### Exercise:
Please rewrite the items from the line containing "Given: Select the NCC2020.05_GoldHome folder" down to the line containing "click(733, 184)", renaming "reminder" to "notification" and keeping everything else the same.

+--

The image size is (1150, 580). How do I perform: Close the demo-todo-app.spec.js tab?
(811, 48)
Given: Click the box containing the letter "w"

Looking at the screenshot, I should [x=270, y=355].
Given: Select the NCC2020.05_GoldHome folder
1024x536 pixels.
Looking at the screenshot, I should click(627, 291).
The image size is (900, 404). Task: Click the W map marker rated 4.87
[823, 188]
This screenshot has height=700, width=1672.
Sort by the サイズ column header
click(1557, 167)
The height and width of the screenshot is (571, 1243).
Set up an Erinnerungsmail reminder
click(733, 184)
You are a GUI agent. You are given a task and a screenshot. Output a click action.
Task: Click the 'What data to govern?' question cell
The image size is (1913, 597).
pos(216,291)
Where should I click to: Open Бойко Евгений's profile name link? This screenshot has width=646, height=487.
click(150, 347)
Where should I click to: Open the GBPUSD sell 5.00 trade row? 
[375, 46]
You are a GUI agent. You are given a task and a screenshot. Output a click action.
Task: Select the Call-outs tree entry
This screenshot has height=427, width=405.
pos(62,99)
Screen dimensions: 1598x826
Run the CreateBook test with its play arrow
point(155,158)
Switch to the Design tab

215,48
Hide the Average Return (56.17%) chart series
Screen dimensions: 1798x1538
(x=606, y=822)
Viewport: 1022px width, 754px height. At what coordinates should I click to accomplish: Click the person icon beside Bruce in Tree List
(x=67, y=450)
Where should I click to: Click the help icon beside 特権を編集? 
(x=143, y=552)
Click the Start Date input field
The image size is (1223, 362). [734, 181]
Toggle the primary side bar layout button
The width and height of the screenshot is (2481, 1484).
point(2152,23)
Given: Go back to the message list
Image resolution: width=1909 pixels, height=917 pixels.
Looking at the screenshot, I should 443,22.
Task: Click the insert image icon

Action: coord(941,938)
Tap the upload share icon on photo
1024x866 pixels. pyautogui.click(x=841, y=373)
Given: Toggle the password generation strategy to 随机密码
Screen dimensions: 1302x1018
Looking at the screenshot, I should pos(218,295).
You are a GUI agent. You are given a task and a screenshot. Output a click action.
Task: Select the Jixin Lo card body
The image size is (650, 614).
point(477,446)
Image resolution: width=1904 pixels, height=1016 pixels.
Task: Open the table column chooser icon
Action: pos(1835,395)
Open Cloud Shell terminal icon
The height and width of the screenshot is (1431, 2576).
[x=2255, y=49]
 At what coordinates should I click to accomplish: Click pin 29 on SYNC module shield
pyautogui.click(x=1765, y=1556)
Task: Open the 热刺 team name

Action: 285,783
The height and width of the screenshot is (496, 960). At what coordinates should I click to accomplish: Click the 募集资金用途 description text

+--

### Correct response:
Given: Select the NCC2020.05_GoldHome folder
1024x536 pixels.
Looking at the screenshot, I should click(627, 291).
The image size is (900, 404). Task: Click the W map marker rated 4.87
[823, 188]
This screenshot has height=700, width=1672.
Sort by the サイズ column header
click(1557, 167)
The height and width of the screenshot is (571, 1243).
Set up an Erinnerungsmail notification
click(733, 184)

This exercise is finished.